シラタキを残さずお召し上がり下さい。

シラタキを残さず食べていただきたいです。

何故なら肉は酸性食品の代表なので、アルカリ性食品を同時に摂るべきだからです。

既に1890年頃スイス・バーゼル大学の生理学者・グスタフ・フォン・ブンゲが、肉を食べると体が酸性に成ると言っていたそうです。

シラタキの素である、こんにゃくはph値が約11と、強アルカリ性の食べ物です。これはヒトが美味しいと感じる領域(ph3~8)を外れるほどの強さで、実際、そのまま食べると美味しくありません。

それで食べるときは下茹でして灰汁(あく)抜きをするという手間をかけているのです。

これを食べれば、アルカリが摂れます。まったくすき焼きの具というのは良く出来ています。

それに、シラタキは食物繊維です。「グルコマンナン」とかいう食物繊維で、非常に消化しにくく、これが腸内の老廃物と一緒に外へ出てくれるのです。

スッキリ♡

でも肉が美味しくて、おかわりした時とか、酒をぐびぐびと行ってしまった時とかは、おなかがいっぱいになって、シラタキを残してしまいがちですね。

特に「ちんや」の割り下は熟成肉に合うよう、味が甘く・濃いですから、味の無いシラタキとのバランスが良くないかもしれません。

そういう場合は、七味をリクエストして下さい。浅草の「薬研堀」さんのを用意してあります。

————

やること –
A. 下の記録のうち、「Go up one folder level」を含む行から「coord(1160,127)」を含む行までを、両端の行も入れて一字も変えずにそのまま返してください。
B. すき焼きのシラタキについての文章を、最後の文のあとから書き継いでください。

————

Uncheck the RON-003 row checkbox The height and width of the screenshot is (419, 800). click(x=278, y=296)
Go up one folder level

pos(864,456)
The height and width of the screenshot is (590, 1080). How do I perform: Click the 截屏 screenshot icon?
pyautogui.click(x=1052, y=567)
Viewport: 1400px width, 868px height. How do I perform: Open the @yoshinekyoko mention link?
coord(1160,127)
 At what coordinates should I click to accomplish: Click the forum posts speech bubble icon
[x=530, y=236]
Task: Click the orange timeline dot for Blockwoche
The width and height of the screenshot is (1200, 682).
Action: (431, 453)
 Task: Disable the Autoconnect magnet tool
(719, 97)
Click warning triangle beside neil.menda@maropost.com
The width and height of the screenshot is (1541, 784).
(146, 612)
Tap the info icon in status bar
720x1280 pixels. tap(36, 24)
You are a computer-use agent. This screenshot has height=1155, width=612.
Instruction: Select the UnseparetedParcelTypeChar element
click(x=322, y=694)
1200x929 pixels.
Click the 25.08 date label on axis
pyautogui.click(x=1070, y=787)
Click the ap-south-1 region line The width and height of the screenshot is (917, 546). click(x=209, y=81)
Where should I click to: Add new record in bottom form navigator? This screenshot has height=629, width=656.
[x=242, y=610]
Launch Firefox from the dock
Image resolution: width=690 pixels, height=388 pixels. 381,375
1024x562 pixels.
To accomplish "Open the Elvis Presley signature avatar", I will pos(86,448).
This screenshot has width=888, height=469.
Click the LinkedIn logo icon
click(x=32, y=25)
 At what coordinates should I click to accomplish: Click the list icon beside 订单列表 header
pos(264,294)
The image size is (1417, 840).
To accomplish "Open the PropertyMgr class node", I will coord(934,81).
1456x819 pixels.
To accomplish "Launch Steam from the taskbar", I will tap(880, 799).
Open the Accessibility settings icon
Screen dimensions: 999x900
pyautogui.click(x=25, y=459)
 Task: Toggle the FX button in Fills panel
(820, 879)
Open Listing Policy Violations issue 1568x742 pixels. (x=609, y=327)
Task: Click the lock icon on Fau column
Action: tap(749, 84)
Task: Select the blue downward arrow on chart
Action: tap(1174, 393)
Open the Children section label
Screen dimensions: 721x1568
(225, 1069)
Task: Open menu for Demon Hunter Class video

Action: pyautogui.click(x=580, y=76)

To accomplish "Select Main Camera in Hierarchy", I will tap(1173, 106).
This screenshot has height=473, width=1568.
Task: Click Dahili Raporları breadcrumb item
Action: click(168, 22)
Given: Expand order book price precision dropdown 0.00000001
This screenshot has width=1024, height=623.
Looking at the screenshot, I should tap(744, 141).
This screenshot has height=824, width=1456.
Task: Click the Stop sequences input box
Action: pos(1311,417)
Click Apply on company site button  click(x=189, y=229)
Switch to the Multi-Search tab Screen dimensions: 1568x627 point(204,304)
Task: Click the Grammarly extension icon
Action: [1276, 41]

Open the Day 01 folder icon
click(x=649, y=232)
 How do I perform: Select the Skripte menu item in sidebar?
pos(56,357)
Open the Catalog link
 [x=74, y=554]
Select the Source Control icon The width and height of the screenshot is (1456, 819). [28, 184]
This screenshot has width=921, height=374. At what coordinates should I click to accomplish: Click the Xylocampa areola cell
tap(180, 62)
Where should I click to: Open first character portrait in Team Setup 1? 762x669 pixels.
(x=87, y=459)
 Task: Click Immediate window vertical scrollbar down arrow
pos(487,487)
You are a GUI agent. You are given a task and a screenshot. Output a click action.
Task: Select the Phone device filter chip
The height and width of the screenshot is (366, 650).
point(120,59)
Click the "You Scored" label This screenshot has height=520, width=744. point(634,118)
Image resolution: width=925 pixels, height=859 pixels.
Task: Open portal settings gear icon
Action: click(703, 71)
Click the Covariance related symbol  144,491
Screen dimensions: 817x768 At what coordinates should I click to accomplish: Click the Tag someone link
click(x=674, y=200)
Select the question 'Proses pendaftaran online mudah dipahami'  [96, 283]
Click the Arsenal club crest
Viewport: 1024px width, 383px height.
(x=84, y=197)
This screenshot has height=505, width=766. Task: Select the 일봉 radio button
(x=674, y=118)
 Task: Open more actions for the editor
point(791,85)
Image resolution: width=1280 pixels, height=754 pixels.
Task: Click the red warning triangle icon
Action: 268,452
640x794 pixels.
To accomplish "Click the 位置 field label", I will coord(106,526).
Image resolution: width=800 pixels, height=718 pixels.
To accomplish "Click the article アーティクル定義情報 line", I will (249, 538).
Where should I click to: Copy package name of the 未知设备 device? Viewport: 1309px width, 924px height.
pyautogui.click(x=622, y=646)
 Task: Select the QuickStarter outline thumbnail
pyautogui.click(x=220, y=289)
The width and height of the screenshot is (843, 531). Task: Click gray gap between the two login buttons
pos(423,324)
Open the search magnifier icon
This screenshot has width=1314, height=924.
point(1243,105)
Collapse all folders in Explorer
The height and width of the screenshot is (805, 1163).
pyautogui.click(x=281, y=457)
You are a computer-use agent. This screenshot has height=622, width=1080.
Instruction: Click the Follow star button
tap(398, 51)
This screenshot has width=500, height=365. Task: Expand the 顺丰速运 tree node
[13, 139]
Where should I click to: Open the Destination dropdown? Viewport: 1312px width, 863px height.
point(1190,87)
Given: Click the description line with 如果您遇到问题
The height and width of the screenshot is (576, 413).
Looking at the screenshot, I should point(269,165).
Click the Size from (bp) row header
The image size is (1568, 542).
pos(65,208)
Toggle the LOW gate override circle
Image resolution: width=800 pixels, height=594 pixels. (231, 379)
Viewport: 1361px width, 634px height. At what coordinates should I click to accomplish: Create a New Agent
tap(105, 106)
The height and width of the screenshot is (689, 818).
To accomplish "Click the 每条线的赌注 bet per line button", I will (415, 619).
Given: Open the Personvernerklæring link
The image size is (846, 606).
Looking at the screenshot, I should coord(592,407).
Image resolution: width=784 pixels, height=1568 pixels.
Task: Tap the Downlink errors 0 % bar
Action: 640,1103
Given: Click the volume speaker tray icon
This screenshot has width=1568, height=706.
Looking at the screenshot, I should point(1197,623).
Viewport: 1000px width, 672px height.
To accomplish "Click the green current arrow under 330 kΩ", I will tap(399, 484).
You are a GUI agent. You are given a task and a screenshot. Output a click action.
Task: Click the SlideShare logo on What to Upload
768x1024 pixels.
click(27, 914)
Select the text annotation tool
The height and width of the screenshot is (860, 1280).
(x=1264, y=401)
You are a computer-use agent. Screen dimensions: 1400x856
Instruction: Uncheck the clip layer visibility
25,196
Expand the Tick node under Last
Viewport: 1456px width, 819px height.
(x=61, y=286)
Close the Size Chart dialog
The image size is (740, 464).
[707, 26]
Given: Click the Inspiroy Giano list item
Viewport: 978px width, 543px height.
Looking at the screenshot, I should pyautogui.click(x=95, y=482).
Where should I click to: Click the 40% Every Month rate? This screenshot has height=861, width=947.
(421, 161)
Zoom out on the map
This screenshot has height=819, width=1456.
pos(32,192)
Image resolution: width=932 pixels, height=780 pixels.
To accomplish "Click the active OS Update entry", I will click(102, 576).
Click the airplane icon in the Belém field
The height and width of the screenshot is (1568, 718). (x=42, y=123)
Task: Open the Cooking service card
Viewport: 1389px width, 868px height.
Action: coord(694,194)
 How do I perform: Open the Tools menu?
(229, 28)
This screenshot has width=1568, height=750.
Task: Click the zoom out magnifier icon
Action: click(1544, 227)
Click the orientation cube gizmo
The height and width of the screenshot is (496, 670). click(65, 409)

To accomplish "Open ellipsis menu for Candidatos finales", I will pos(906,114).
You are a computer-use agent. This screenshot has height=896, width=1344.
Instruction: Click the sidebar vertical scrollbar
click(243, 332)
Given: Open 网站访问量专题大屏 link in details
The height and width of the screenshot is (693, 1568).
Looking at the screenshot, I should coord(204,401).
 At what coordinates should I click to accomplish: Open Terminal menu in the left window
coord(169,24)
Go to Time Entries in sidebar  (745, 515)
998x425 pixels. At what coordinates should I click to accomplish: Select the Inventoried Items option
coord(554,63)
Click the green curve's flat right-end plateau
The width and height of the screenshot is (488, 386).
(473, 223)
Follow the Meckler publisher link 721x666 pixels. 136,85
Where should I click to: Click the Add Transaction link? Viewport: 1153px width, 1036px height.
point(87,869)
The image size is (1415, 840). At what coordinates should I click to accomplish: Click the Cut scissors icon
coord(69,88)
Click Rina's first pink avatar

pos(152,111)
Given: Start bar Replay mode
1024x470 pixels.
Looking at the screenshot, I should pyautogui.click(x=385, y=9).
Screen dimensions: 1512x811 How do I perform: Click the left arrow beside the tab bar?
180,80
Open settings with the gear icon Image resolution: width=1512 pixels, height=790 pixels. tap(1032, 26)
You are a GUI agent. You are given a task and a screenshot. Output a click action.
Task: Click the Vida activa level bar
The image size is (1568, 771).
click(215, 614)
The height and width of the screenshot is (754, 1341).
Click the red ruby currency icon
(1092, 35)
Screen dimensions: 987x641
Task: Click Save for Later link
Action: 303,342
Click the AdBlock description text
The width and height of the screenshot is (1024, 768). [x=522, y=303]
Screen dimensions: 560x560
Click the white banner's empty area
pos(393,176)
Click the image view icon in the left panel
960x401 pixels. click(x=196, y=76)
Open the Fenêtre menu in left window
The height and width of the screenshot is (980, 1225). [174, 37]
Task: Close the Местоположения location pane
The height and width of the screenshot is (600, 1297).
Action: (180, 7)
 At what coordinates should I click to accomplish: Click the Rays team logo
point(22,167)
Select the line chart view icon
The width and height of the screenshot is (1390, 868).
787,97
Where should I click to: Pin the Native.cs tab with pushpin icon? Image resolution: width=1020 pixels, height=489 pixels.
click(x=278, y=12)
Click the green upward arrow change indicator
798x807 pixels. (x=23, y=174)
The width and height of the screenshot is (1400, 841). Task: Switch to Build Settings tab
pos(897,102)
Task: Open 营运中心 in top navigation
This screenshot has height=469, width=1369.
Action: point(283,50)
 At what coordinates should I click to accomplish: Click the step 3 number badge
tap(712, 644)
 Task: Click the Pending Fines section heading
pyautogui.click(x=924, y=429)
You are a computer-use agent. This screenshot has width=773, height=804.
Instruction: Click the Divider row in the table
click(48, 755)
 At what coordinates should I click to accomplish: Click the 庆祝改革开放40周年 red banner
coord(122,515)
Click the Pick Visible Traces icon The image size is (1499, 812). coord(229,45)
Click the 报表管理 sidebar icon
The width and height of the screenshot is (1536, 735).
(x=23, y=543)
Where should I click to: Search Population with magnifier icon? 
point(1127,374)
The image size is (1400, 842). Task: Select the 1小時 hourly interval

————

練習の答え –
A.
Go up one folder level

pos(864,456)
The height and width of the screenshot is (590, 1080). How do I perform: Click the 截屏 screenshot icon?
pyautogui.click(x=1052, y=567)
Viewport: 1400px width, 868px height. How do I perform: Open the @yoshinekyoko mention link?
coord(1160,127)

B.
そう、きんぴらと同じ理屈で辛みを足すと美味しく食べられるのです。

カレー粉もかなり美味しいです。

どうぞ、シラタキを残さずお召し上がり下さい。

追伸

『日本のごちそう すき焼き』が、平凡社より刊行されました。

この本は、

食文化研究家の向笠千恵子先生が、すき焼きという面白き食べ物について語り尽くした7章と、

全国の、有志のすき焼き店主31人が、自店のすき焼き自慢を3ページずつ書いた部分の二部で構成された本で、

この十年の「すきや連」活動の集大成とも言える本です。私も勿論執筆に加わっています。

是非是非お求めください。

弊店の店頭でも販売しますし、こちらからネットでも購入できます。

是非。

本日も最後まで読んで下さって、ありがとうございました。御蔭様にて1.895日連続更新を達成しました。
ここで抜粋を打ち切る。